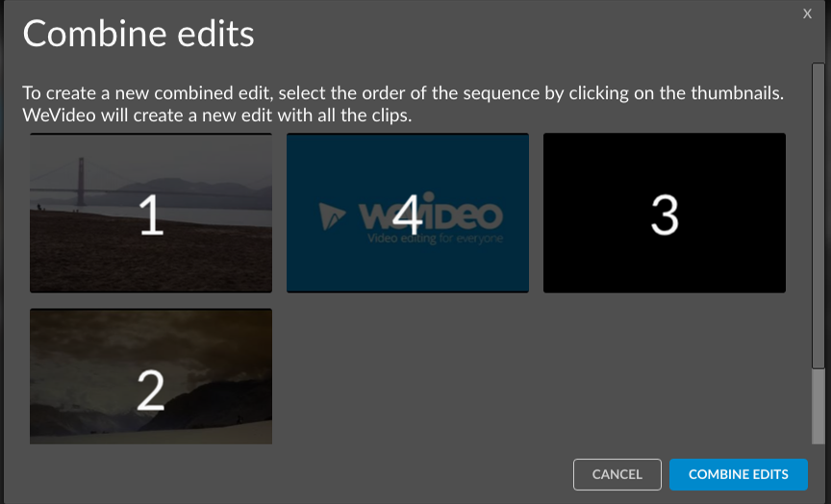Click the dialog's vertical scrollbar handle
The width and height of the screenshot is (831, 504).
pos(818,216)
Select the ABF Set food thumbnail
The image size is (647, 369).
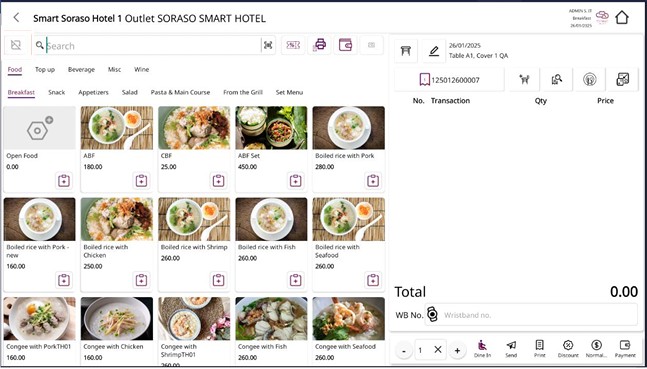coord(271,128)
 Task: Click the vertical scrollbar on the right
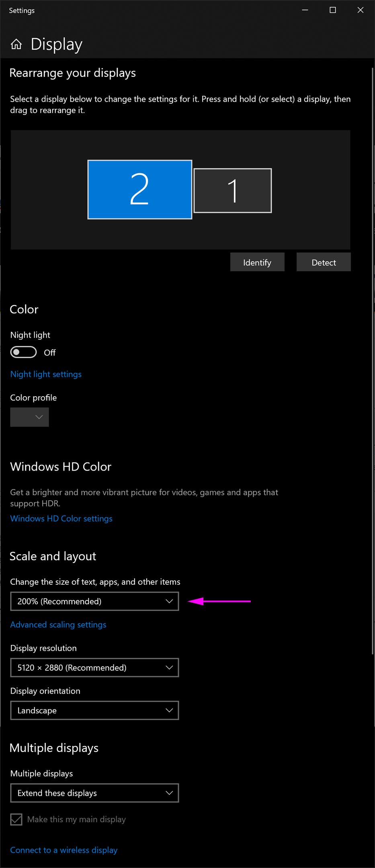(x=373, y=362)
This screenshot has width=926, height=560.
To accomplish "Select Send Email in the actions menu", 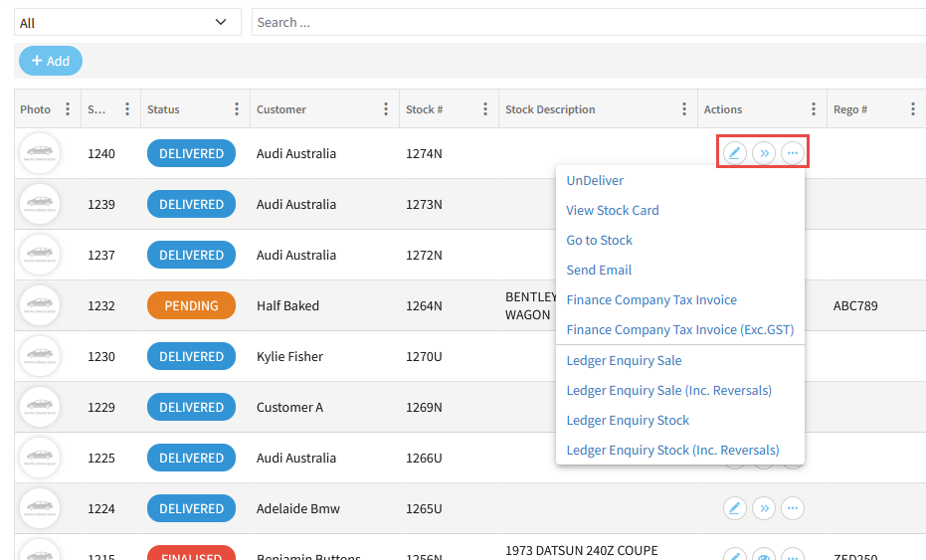I will point(599,271).
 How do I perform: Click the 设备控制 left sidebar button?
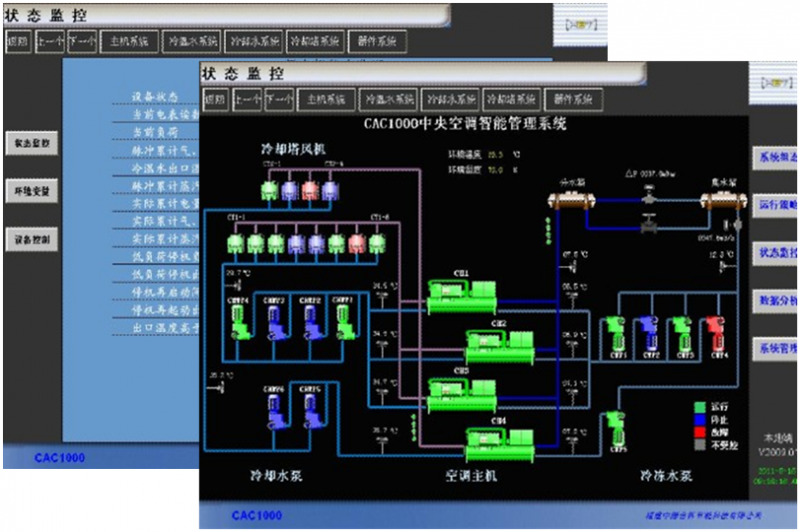coord(30,240)
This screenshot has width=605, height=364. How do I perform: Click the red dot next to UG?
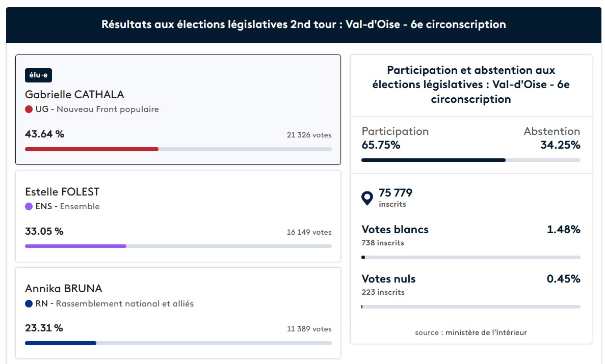point(29,109)
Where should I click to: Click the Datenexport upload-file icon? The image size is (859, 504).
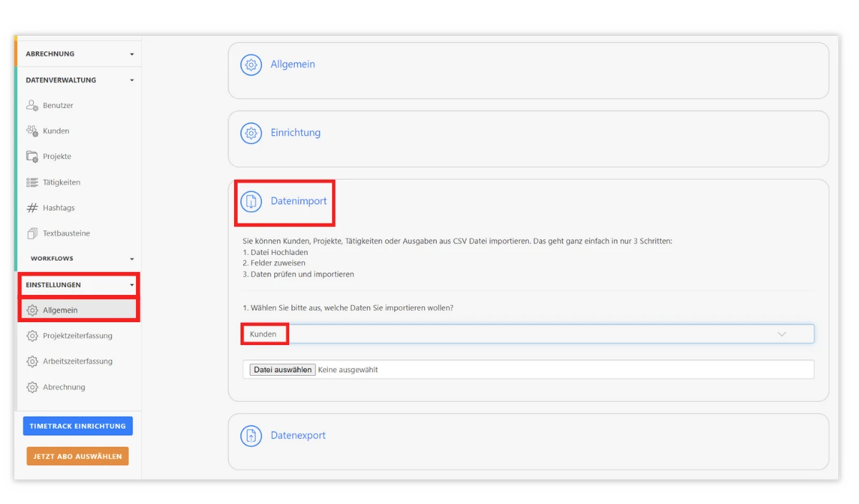(251, 435)
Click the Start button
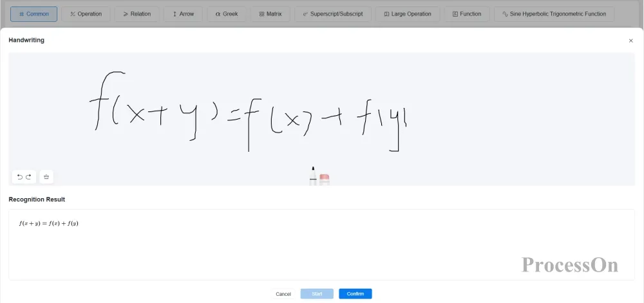644x303 pixels. click(x=317, y=294)
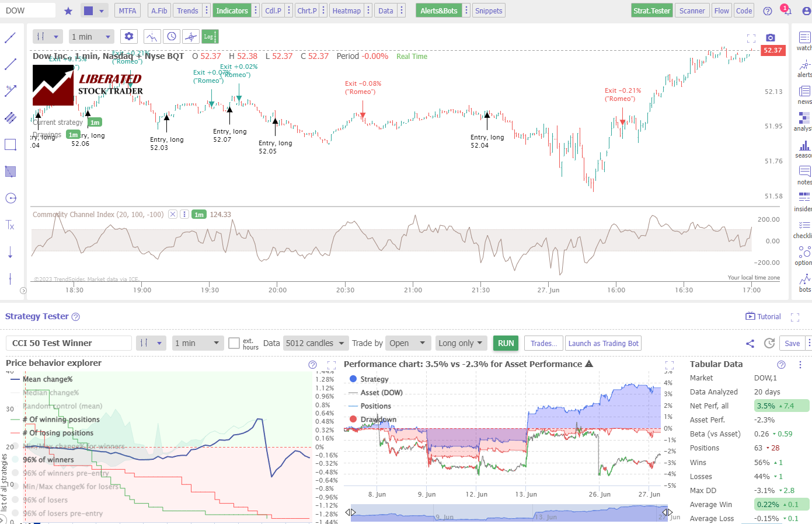Switch to the Strat.Tester tab
Image resolution: width=812 pixels, height=524 pixels.
(x=651, y=10)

******************************

- Task prompt
Please copy the data above word for word, but only from the line that contains "Where should I" through the final line, both included, and without the pictures.

- Exercise answer
Where should I click to: Click the Datenexport upload-file icon? The image size is (859, 504).
(251, 435)
Click the Start button
644x303 pixels. click(x=317, y=294)
Switch to the Strat.Tester tab
Image resolution: width=812 pixels, height=524 pixels.
(x=651, y=10)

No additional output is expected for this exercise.